WORK REQUEST
Repeat exactly, and only, the lines below starting at the line that contains "[Share on Facebook] (883, 206)" and ending at the line that contains "Mehr (560, 1829)", inclusive of both.

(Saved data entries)

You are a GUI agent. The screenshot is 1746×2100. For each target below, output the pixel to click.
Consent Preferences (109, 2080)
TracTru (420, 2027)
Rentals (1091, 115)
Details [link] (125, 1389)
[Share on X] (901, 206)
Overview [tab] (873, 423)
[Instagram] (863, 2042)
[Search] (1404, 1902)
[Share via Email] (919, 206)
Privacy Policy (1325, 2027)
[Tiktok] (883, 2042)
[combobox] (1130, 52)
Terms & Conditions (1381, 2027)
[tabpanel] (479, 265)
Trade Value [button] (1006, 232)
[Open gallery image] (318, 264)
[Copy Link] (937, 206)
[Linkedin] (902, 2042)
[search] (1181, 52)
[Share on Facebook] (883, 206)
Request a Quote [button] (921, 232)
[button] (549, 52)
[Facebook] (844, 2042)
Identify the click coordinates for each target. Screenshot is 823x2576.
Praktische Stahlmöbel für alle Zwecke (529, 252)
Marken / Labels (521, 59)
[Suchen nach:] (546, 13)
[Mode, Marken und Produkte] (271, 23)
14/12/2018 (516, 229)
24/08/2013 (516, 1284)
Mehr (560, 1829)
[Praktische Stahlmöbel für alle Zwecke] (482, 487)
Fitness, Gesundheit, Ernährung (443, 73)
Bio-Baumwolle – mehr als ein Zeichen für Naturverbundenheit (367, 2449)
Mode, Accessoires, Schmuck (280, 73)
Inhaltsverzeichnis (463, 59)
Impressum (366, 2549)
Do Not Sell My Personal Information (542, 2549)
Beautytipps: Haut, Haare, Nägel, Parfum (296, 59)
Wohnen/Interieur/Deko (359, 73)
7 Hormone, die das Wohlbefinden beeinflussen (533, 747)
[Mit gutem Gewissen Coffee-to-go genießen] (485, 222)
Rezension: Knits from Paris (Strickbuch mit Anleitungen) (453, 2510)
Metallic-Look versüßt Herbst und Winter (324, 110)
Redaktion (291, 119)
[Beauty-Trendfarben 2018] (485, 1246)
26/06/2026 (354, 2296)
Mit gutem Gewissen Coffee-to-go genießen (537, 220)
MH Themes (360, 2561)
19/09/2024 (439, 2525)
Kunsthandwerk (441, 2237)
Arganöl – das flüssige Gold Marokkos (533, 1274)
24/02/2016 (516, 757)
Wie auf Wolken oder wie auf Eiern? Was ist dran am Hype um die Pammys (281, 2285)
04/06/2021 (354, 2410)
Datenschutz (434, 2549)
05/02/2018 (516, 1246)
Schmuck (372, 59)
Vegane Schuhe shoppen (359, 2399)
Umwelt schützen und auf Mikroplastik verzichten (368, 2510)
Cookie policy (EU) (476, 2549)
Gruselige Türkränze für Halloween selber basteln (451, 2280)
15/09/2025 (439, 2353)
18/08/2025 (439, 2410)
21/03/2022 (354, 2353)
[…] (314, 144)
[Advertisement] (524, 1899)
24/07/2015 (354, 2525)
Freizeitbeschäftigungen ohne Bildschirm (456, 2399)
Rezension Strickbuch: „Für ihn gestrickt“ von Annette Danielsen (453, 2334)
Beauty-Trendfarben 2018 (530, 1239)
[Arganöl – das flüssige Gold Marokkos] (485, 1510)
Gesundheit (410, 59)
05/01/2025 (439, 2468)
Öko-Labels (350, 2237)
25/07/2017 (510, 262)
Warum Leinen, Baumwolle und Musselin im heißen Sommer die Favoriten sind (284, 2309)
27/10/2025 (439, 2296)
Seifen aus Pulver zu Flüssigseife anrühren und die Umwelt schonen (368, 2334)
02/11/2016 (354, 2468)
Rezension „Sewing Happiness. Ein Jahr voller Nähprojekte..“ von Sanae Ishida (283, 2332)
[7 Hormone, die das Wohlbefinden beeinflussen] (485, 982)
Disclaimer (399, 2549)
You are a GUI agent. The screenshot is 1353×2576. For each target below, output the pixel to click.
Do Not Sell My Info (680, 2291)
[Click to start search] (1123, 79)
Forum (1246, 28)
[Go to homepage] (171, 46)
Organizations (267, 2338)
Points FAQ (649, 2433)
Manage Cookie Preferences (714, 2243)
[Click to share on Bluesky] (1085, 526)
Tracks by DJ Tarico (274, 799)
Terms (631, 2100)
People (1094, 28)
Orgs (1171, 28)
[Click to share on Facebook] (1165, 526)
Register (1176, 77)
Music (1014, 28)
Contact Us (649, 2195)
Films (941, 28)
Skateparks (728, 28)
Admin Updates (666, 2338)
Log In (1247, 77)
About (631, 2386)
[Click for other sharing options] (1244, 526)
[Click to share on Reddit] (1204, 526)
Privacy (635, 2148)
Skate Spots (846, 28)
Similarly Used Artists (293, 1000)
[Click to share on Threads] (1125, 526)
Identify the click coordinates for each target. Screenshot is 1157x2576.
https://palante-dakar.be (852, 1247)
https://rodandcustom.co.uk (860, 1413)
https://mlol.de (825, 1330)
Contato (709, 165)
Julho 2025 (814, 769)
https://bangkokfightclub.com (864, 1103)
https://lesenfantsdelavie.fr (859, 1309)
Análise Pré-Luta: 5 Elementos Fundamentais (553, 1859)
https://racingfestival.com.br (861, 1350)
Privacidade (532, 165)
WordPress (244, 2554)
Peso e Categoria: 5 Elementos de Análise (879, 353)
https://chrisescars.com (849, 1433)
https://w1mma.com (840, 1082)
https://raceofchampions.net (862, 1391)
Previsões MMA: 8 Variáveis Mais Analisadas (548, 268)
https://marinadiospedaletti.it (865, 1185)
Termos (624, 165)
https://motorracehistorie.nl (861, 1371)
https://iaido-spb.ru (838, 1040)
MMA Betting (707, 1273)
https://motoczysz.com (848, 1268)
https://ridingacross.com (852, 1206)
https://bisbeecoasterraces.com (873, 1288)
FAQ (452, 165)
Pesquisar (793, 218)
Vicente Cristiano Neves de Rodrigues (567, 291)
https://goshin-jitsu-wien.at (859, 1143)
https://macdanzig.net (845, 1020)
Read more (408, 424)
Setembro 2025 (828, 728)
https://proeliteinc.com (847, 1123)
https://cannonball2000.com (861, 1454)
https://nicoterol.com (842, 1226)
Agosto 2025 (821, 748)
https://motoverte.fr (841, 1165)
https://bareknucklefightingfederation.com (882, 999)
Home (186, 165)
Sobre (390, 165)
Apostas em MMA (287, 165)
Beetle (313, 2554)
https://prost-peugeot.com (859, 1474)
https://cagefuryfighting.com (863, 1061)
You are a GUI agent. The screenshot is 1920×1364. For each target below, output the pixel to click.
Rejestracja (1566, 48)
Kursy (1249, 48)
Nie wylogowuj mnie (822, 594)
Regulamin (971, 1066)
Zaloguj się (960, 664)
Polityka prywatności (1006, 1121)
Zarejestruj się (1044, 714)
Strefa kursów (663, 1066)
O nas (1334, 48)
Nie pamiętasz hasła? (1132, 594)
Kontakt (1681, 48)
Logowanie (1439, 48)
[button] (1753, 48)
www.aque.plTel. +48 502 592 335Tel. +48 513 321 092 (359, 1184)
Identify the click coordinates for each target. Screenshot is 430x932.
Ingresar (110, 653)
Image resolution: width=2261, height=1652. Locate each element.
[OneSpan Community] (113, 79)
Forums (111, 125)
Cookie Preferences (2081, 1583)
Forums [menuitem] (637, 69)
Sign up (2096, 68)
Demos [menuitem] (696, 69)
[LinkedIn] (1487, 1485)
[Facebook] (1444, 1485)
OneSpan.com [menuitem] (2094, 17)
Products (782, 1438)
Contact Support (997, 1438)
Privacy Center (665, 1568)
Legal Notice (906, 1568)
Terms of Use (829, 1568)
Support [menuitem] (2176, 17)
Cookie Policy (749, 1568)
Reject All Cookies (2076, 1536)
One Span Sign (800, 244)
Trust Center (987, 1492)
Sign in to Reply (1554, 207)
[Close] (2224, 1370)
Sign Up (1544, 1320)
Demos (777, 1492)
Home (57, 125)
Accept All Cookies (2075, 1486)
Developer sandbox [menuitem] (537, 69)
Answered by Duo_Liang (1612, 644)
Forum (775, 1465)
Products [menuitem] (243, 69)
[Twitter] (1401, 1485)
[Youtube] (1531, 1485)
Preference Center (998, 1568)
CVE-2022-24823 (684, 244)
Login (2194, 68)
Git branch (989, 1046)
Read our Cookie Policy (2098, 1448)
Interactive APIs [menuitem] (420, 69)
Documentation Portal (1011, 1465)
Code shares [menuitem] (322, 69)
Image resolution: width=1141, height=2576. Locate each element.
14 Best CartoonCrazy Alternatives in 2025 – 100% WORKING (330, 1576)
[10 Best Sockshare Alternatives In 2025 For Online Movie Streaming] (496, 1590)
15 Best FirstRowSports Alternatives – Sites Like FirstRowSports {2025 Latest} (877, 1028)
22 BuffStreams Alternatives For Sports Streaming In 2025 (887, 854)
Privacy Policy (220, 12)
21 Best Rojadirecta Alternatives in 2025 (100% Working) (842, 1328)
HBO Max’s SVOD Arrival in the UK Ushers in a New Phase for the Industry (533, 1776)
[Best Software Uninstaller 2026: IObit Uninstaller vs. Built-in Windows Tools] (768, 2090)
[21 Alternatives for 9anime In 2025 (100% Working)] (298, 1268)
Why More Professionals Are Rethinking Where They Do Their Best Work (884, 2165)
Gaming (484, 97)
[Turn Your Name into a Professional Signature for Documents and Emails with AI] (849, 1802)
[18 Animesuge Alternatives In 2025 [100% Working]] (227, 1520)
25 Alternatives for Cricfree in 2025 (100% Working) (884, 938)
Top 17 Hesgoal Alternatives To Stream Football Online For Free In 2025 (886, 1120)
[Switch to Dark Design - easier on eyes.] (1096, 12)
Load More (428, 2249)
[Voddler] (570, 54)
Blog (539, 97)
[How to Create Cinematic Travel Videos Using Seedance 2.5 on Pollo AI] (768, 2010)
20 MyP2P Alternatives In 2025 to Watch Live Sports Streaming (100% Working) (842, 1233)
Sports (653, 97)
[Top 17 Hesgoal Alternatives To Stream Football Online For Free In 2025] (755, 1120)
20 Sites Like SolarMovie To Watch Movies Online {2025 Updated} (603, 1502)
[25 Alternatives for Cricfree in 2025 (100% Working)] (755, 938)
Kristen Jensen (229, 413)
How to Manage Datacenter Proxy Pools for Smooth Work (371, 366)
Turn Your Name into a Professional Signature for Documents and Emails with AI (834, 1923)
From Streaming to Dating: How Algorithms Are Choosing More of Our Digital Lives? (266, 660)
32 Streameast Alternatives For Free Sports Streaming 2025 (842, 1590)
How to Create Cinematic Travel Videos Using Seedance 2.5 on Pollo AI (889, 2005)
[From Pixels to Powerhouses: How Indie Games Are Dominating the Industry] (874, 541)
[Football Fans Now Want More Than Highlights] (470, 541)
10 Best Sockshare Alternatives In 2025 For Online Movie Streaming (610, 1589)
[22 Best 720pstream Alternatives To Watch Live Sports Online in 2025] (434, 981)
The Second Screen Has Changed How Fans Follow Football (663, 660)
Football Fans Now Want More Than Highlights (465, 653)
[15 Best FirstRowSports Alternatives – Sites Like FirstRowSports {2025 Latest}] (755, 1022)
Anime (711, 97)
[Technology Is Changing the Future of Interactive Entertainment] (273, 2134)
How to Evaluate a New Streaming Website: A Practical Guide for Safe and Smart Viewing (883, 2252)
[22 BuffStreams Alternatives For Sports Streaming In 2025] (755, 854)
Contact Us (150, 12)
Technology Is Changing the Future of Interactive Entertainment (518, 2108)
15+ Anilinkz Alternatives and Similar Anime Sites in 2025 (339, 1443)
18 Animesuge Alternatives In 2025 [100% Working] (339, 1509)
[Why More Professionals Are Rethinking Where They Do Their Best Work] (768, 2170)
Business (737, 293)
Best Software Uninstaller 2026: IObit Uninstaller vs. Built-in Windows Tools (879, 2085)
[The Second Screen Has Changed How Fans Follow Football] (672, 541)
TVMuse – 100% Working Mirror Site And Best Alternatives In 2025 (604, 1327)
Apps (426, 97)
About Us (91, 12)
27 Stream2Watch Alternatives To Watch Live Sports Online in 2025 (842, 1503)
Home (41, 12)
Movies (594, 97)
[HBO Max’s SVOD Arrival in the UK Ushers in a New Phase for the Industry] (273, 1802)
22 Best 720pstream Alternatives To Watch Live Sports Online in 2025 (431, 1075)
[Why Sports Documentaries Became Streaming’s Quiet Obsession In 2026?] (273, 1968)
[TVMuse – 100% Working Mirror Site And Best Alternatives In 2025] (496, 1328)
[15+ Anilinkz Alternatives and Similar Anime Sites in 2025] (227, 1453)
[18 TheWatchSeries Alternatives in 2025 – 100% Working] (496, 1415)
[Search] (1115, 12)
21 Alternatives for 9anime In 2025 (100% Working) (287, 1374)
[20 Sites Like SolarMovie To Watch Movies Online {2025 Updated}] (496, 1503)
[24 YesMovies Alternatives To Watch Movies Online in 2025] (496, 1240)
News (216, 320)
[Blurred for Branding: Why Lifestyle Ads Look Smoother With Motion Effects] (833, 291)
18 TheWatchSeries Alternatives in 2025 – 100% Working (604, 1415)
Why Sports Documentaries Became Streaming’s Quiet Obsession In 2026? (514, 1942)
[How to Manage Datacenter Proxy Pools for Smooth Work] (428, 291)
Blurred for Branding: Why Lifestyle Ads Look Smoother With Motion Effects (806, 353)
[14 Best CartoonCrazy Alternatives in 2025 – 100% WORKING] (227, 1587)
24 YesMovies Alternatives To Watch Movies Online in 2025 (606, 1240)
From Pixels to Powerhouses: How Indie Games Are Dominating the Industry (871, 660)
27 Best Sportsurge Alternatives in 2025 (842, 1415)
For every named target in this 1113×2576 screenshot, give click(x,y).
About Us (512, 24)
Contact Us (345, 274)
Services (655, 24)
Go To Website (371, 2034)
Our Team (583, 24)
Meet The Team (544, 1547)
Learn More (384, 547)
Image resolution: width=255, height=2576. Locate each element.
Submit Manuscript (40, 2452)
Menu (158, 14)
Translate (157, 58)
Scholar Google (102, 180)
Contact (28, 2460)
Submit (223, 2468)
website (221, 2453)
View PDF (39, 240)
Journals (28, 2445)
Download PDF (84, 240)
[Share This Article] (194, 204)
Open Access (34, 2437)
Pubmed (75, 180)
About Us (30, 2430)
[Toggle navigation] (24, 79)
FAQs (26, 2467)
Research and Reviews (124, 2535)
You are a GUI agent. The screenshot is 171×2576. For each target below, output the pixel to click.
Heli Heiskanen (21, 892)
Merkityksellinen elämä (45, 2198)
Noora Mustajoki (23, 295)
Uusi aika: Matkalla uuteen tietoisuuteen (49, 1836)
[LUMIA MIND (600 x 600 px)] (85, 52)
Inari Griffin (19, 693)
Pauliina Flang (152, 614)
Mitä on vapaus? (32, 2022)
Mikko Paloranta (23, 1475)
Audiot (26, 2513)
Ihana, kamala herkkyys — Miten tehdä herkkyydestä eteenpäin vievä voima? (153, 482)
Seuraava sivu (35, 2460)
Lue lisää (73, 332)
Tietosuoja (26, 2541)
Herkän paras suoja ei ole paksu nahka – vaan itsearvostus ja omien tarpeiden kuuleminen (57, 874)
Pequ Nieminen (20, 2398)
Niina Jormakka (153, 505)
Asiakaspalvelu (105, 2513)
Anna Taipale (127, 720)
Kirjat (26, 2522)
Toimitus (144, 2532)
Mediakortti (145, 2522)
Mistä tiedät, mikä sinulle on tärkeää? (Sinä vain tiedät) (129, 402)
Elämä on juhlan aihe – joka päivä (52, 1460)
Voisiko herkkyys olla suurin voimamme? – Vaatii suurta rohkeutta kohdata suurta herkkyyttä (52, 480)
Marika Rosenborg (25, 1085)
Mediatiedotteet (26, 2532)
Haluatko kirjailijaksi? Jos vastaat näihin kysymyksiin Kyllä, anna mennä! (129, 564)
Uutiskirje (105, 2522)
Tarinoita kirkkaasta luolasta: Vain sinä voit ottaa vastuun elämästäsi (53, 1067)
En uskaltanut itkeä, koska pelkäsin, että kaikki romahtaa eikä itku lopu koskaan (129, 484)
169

RESULT BELOW
[Share on Facebook] (883, 206)
Request a Quote [button] (921, 232)
[button] (549, 52)
[Facebook] (844, 2042)
Identify the click coordinates for each target. Screenshot is 823x2576.
Praktische Stahlmöbel für alle Zwecke (529, 252)
Marken / Labels (521, 59)
[Suchen nach:] (546, 13)
[Mode, Marken und Produkte] (271, 23)
14/12/2018 (516, 229)
24/08/2013 (516, 1284)
Mehr (560, 1829)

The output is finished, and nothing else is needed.